## TASK STATEMENT
Write the data out again exactly, with no pictures.

## DATASET RECORDS
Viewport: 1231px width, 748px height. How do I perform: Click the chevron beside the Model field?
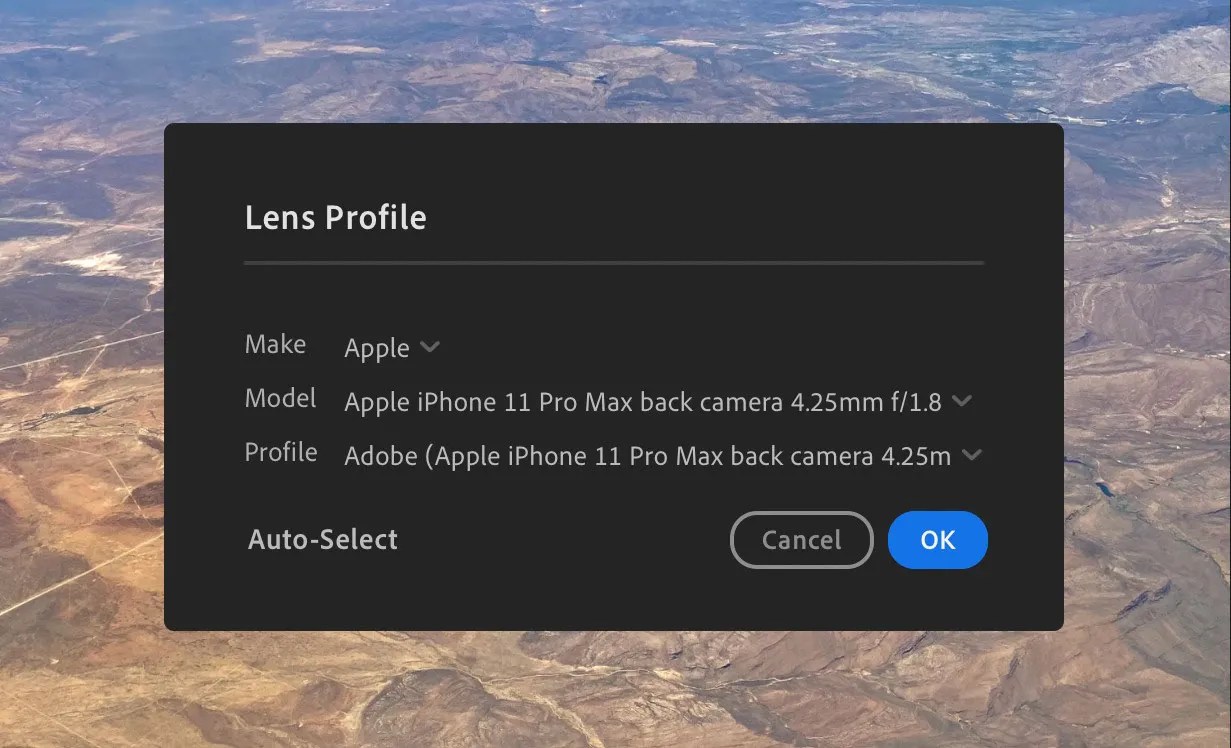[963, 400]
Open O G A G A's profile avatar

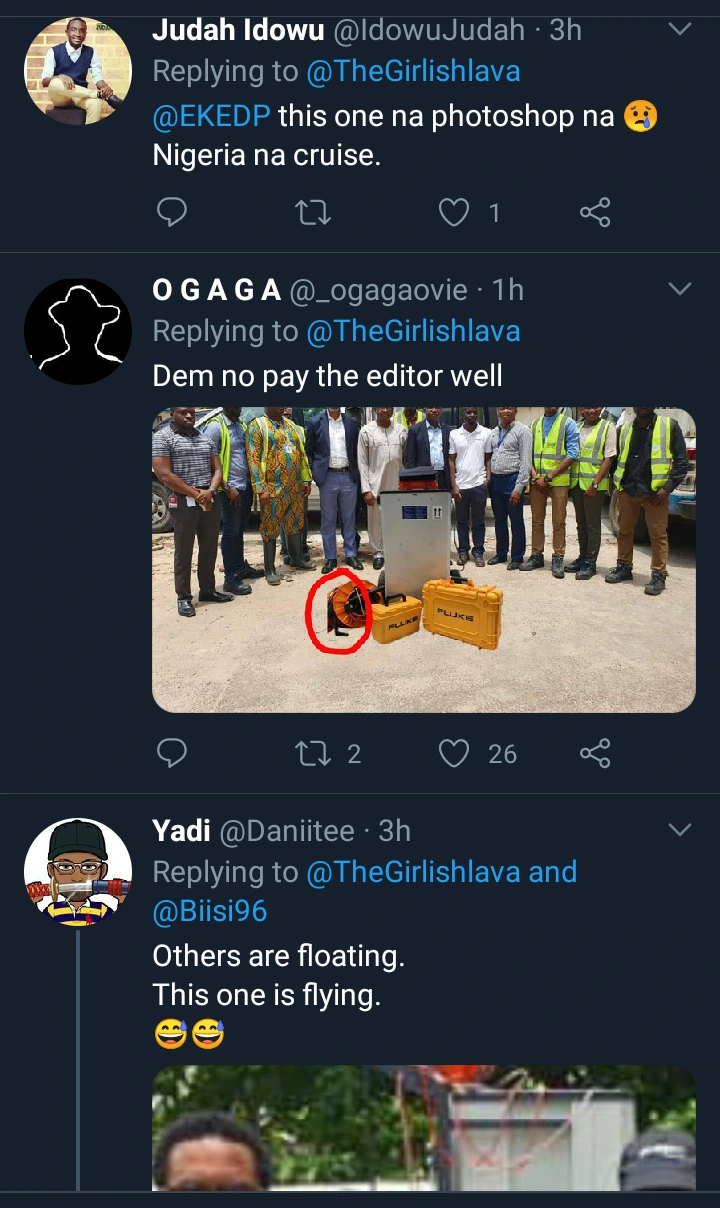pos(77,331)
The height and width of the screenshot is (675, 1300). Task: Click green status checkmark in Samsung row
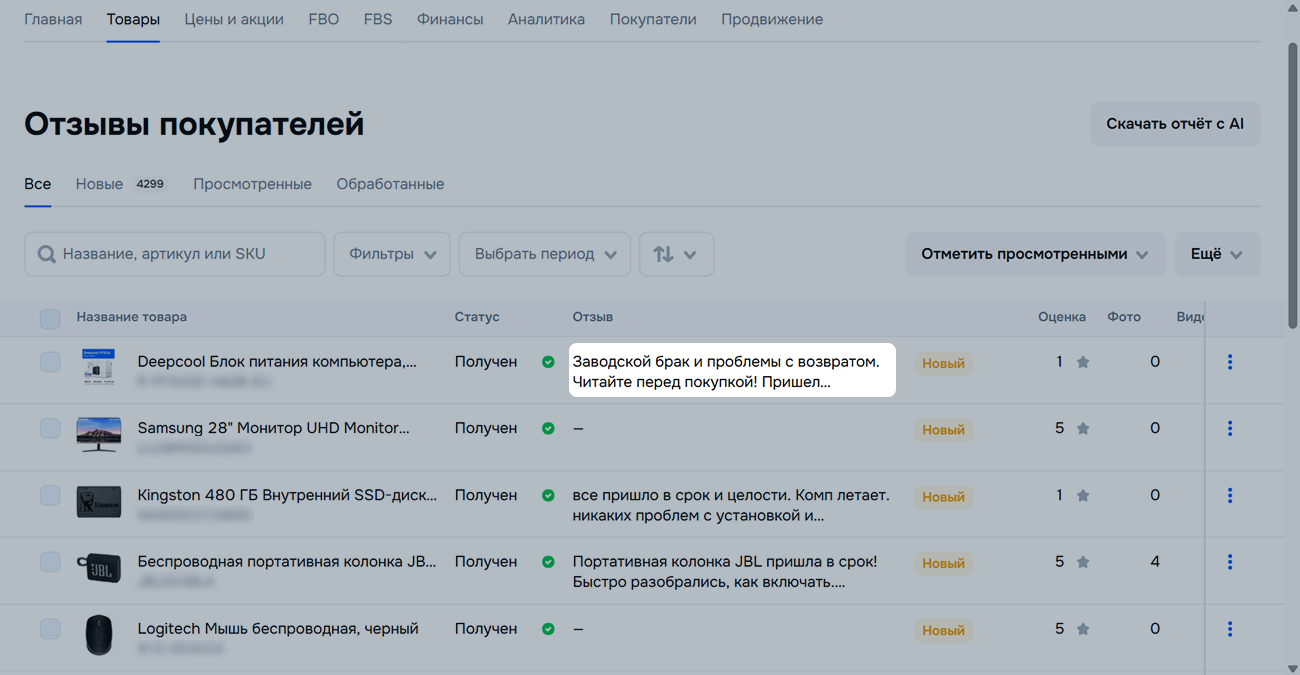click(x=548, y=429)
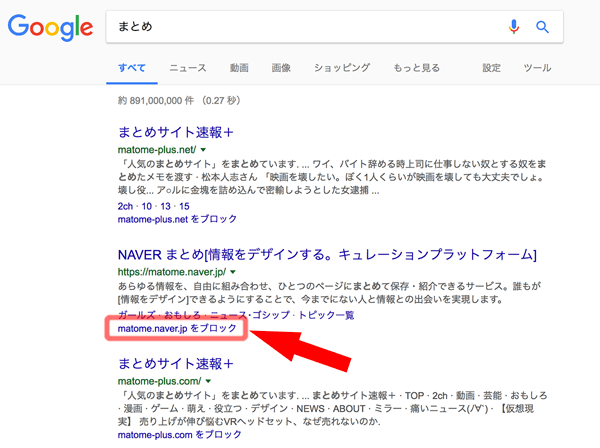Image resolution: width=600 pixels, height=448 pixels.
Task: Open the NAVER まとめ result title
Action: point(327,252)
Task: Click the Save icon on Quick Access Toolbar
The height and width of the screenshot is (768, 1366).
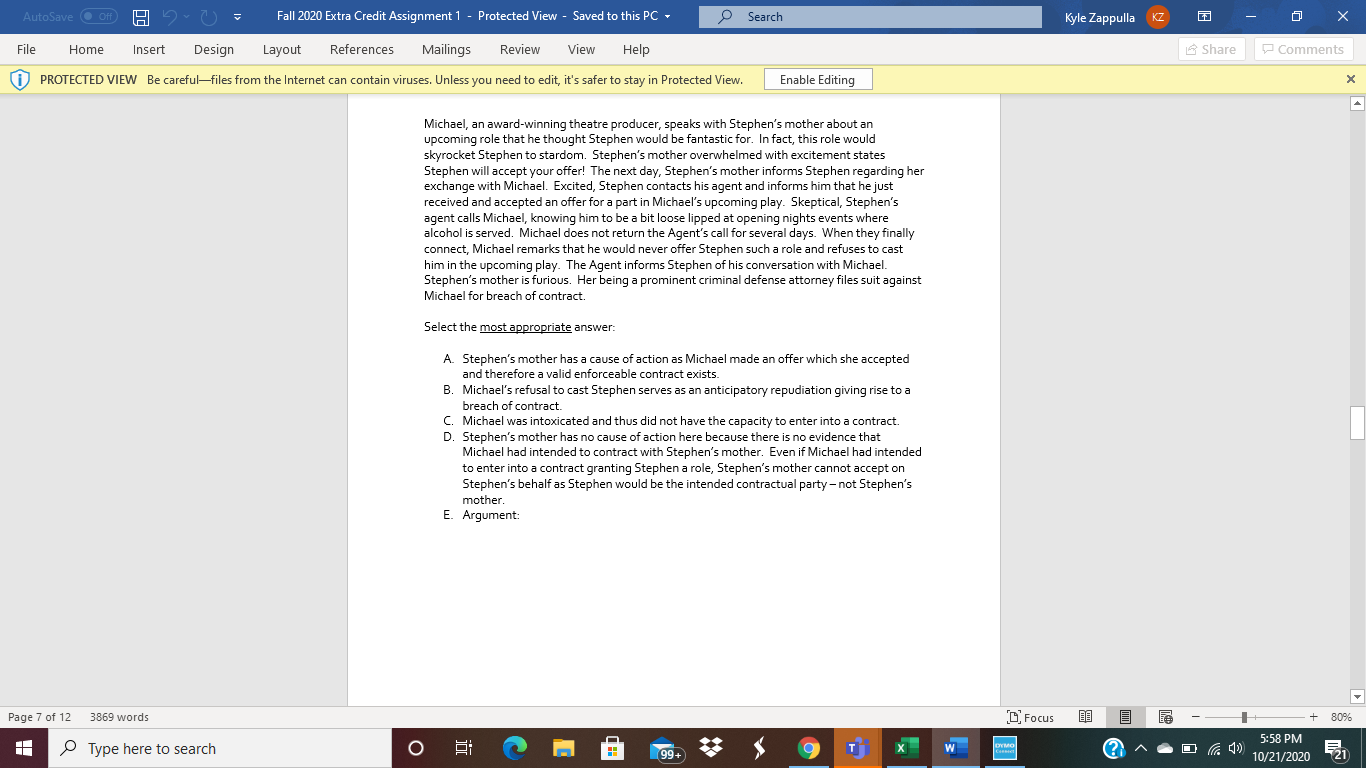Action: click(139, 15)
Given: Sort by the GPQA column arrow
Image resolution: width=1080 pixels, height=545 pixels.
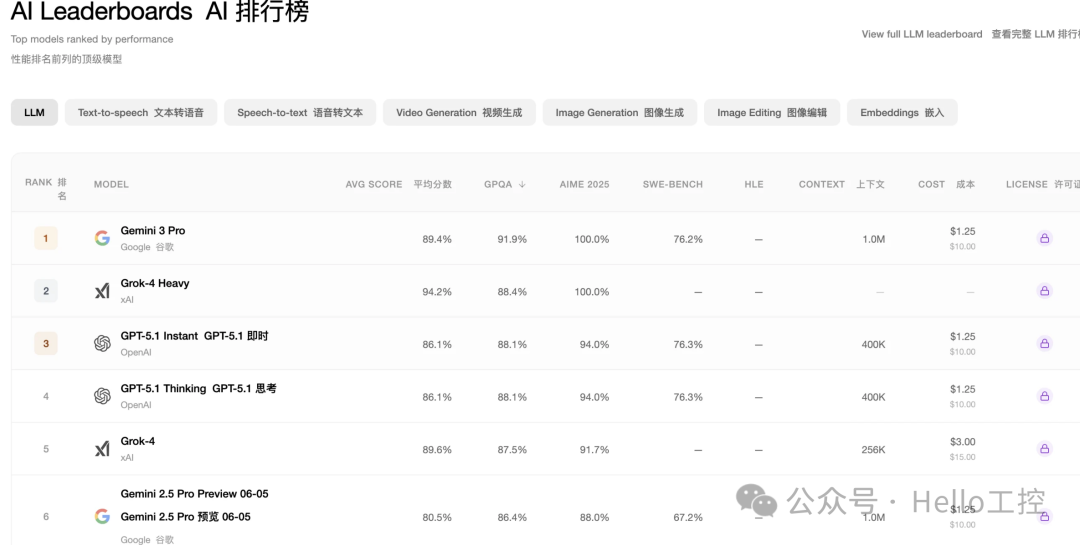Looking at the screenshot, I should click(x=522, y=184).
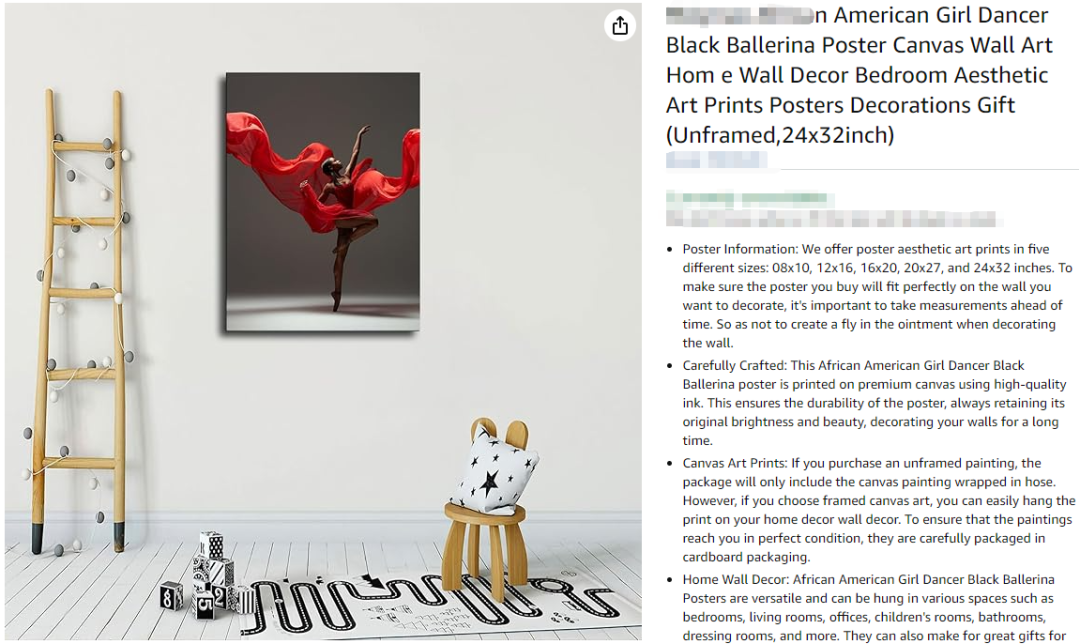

## RESPONSE TO THE EXERCISE
Viewport: 1231px width, 748px height. How do I perform: Click the chevron beside the Model field?
[963, 400]
Open O G A G A's profile avatar

pos(77,331)
The height and width of the screenshot is (675, 1300). Task: Click green status checkmark in Samsung row
click(x=548, y=429)
Image resolution: width=600 pixels, height=448 pixels.
Task: Open the NAVER まとめ result title
Action: point(327,252)
Task: Click the Save icon on Quick Access Toolbar
The height and width of the screenshot is (768, 1366).
Action: click(139, 15)
Given: Sort by the GPQA column arrow
Image resolution: width=1080 pixels, height=545 pixels.
Looking at the screenshot, I should click(x=522, y=184).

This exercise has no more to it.